Emmanuel Macron menace de réformer la loi de 1905. Certains lobbyistes communautaires y gagneront mais le contrat social y perdra beaucoup. Tribune.
La loi de 1905 est une loi de « séparation DES églises et de l’Etat » et non séparation de l’Eglise et de l’Etat. Il est incroyable de constater le nombre de fois où cette erreur est commise dans les médias.
Précisons que la loi de 1905 porte la liberté absolue de conscience qui donne à chacun le droit de croire ou de ne pas croire. Elle assure la concorde et la paix en affirmant la primauté du commun dénominateur – la citoyenneté républicaine – sur n’importe quelle autre appartenance, empêchant ainsi de graves conflits au sein de la République.
Si le président de la République veut amender la loi de 1905, au risque d’en tuer l’esprit et la philosophie, c’est parce qu’en l’état, il ne peut comme il le souhaite, ni structurer les religions, ni contrôler leurs financements. Il ne peut pas non plus labelliser des associations cultuelles, c’est-à-dire décider de leur caractère religieux ou non.

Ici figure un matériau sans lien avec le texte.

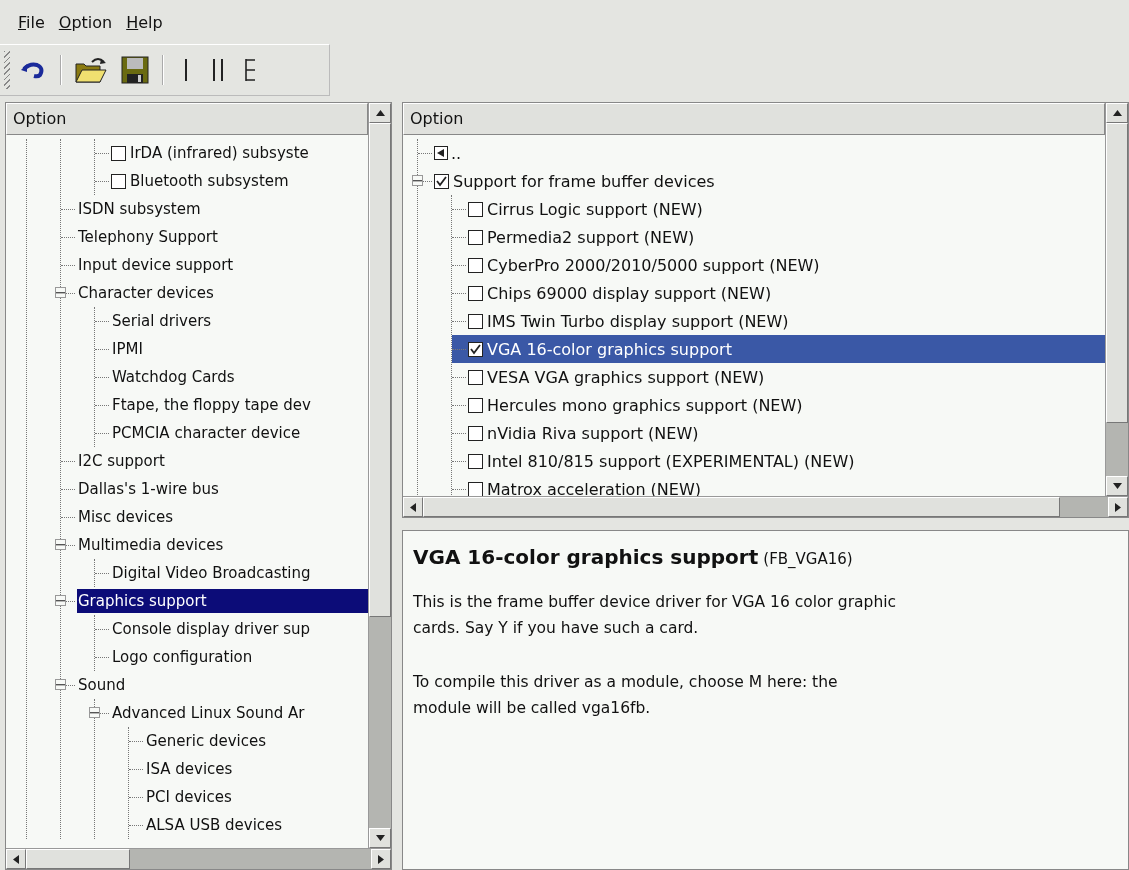 The height and width of the screenshot is (870, 1129). Describe the element at coordinates (671, 461) in the screenshot. I see `tree-item: Intel 810/815 support (EXPERIMENTAL) (NEW)` at that location.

Or le président de la République veut renouer le lien de l’État avec la religion et « redonner » à l’islam « sa place particulière » (en suivant les avis de l’Institut Montaigne et de Hakim El Karoui). Il s’agirait également de lutter contre l’islamisme et les dérives les plus mortifères d’un fondamentalisme musulman obscurantiste de type salafisto-wahhabite.
Qui serait contre ? Mais le gouvernement fait comme si la rhétorique évangéliste était anodine. Comme s’il n’était problématique qu’un texte religieux, « sacré » pour les pratiquants qui le citent comme référence absolue, tende à dominer toute autre législation, que dans le cas du Coran. Et s’il s’agit de la Bible, des Évangiles, de la Torah ou du Talmud ?
Réintroduire du religieux dans la République représente un énorme risque: celui de mettre à mal la loi républicaine commune à tous pour céder, par le biais des accommodements, aux règles particulières des religions. L’islam, religion non encore sécularisée n’ayant pas fait son aggiornamento comme l’Église catholique, est toujours régi par la Charia, placée par nombre de musulmans au-dessus des lois des pays où ils vivent.
Si le président de la République souhaite réguler les financements des mosquées afin de limiter l’influence des idéologies qu’elles diffusent, ce n’est pas la taxation des financements, très facile à déjouer pour des pays riches, qui pourra permettre d’atteindre cet objectif.
De plus, financer avec de l’argent public certains lieux de culte, fussent grâce à des subventions «destinées à améliorer les performances énergétiques» revient à subventionner le culte. Il est donc inutile de finasser, ce projet viole à deux titres l’article 2 de la loi de 1905 : il est interdit à l’Etat de subventionner des lieux de culte, et de privilégier une religion sur les autres.
Une loi mal comprise, mal respectée, mal transmise, ne peut être que déformée, dénigrée, méprisée, amendée, réformée, vidée de sa substantifique moelle. Cette loi n’est pas un « vieux totem »; elle est au contraire profondément émancipatrice.
Ces projets de modification de la loi de 1905 sont donc à plusieurs titres inacceptables et extrêmement dangereux.